Monday, 1 December 2014

Review: The Girl on the Train by Paula Hawkins

I get the train to and from work every day, but I can't say that I pay much attention to what's happening outside - I'm too busy reading (and sometimes sleeping, shh).

And I think Paula Hawkins' The Girl on the Train is the perfect book to read while commuting, for reasons that are sort of obvious.

Rachel gets the train to and from work every day, and every day the train stops at red lights in the same place - opposite a house that is home to a beautiful young couple. Rachel has given them names, and careers, and lives vicariously through her imagined version of their perfect lives. And then one day, things are not so perfect.
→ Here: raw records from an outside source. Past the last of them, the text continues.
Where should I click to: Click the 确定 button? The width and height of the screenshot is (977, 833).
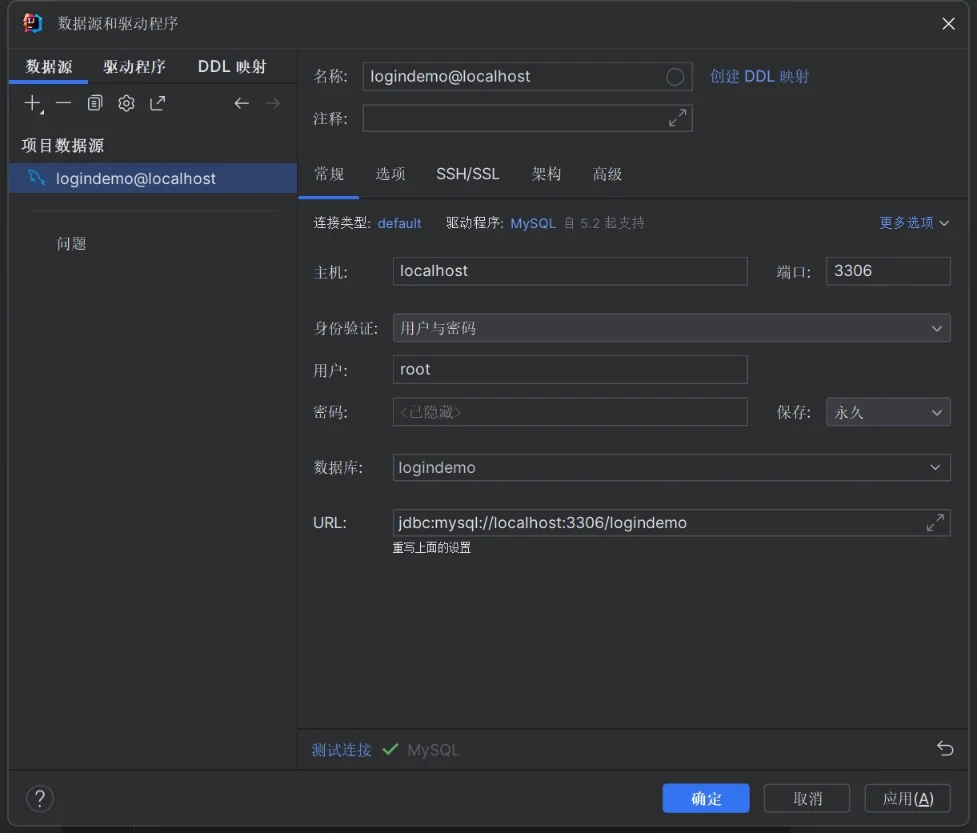706,798
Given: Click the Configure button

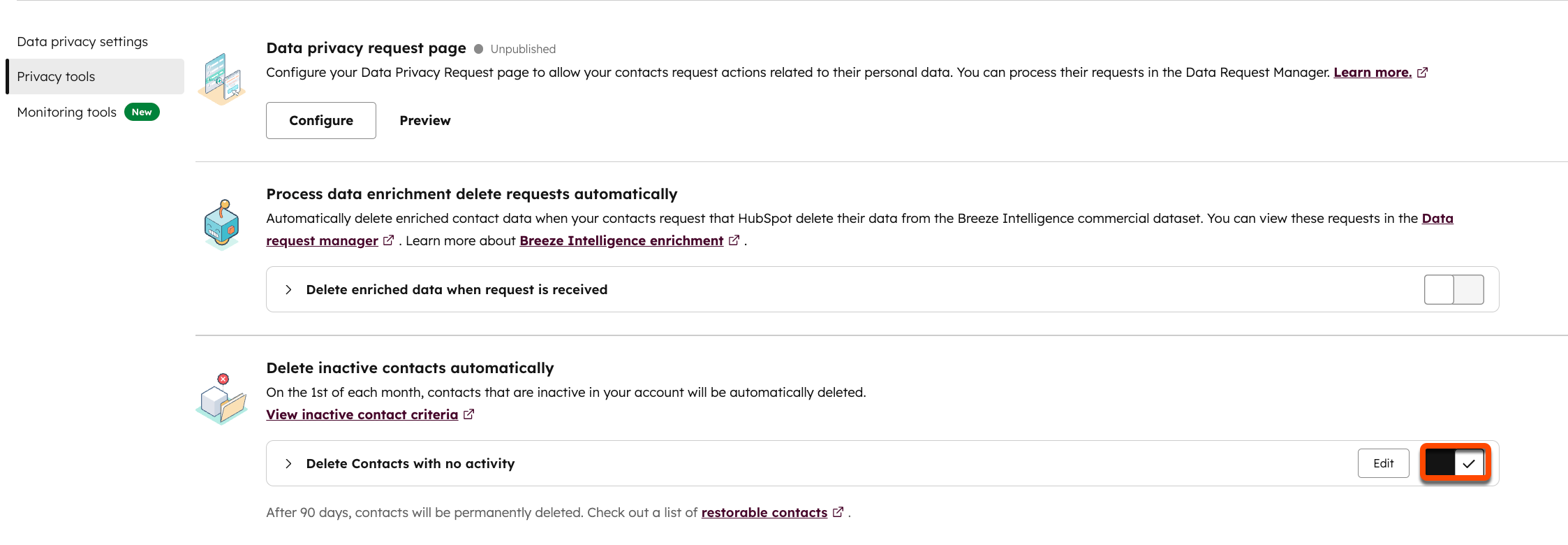Looking at the screenshot, I should tap(320, 119).
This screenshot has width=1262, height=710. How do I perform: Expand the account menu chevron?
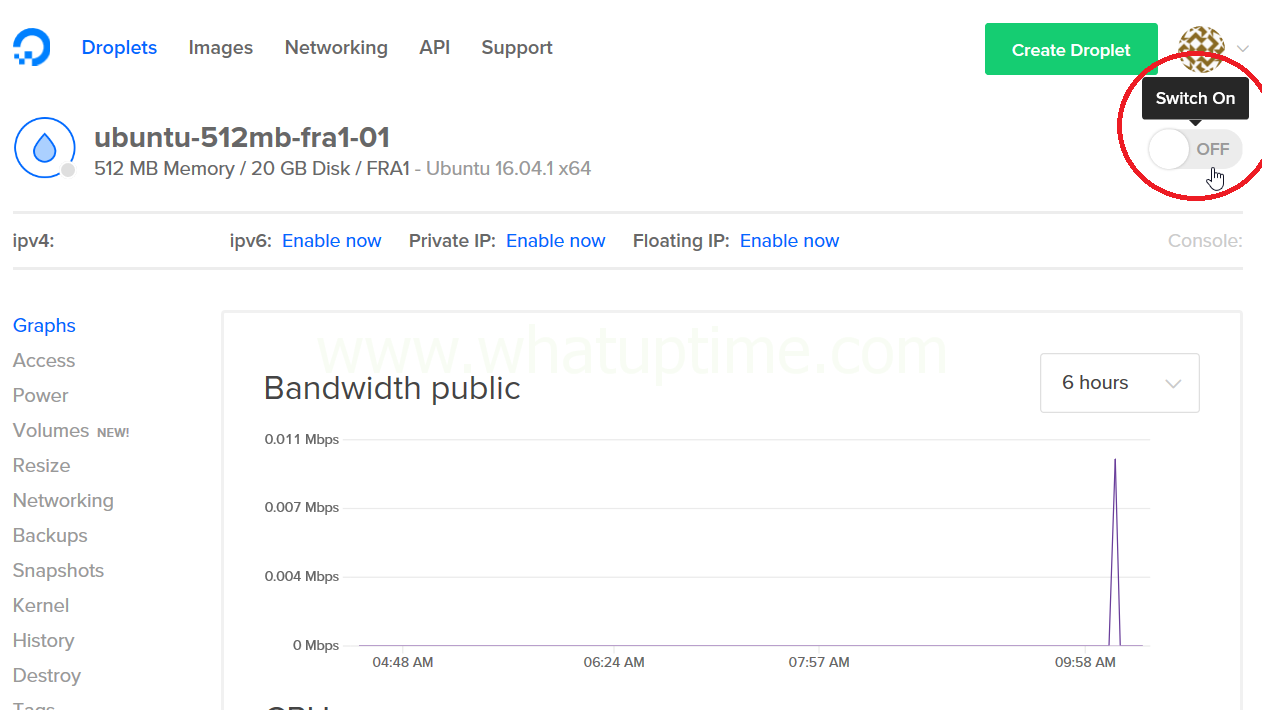tap(1243, 49)
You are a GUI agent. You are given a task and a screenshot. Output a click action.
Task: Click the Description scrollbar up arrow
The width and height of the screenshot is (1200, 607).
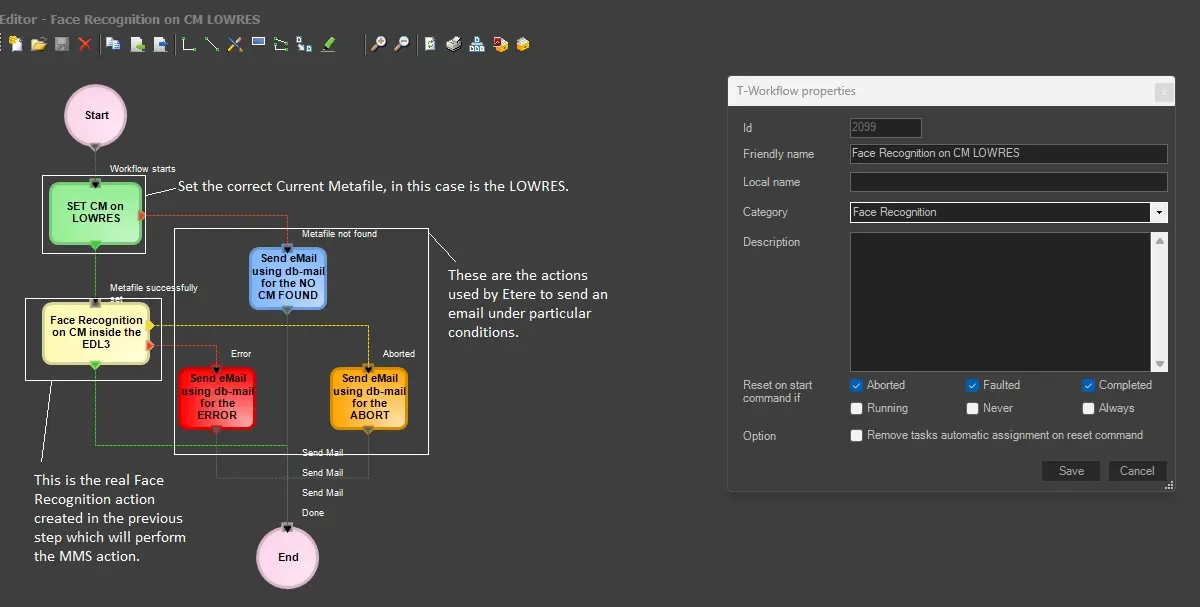point(1160,241)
The woman in Rachel's perfect couple goes missing, and the man is under suspicion, and Rachel thinks she knows something about what happened.

The unreliable narrator is in vogue right now, but Hawkins injects a welcome shot of something different into Rachel. She's definitely an unreliable narrator, but Rachel wants more than anything to be reliable. She knows people don't trust her, and she knows she's give them no reason to, but she also knows that she's not cried wolf before about something like this. Accompanying Rachel as she struggles to work out what she knows about the missing woman, and how she knows it, is fascinating. Hawkins has created a character full to the brim with faults, but despite that Rachel is sympathetic and likeable, and I rooted for her all the way through.

 
The Girl on the Train features a number of viewpoints - three very different women who are revealed to have a lot in common as the novel progresses. And all of those women have different (sort of) men in their lives, who turn out to also have a lot in common. Hawkins' novel is a fascinating study in how circumstance can make bedfellows of us all - some people happily let themselves be drawn into a certain situation, others have to be backed into a corner.

The Girl on the Train is a murder mystery, a psychological thriller, and a novel that is all about voyeurism, looking at other people's lives, about projecting our own hopes and desires onto people we don't know but think live on the greener side of the fence. In some ways, Rachel is all of us, on the outside looking in. And in other ways, in most ways, Rachel is nothing like any of us, which is something to be thankful of. But that's the beauty of this book - with The Girl on the Train we can all indulge in a bit of voyeurism with Rachel, and then put her away when we get to our station.

The Girl on the Train is released in the UK on January 15, 2015.

•How I got this book: From the publisher, Doubleday. This did not affect my review.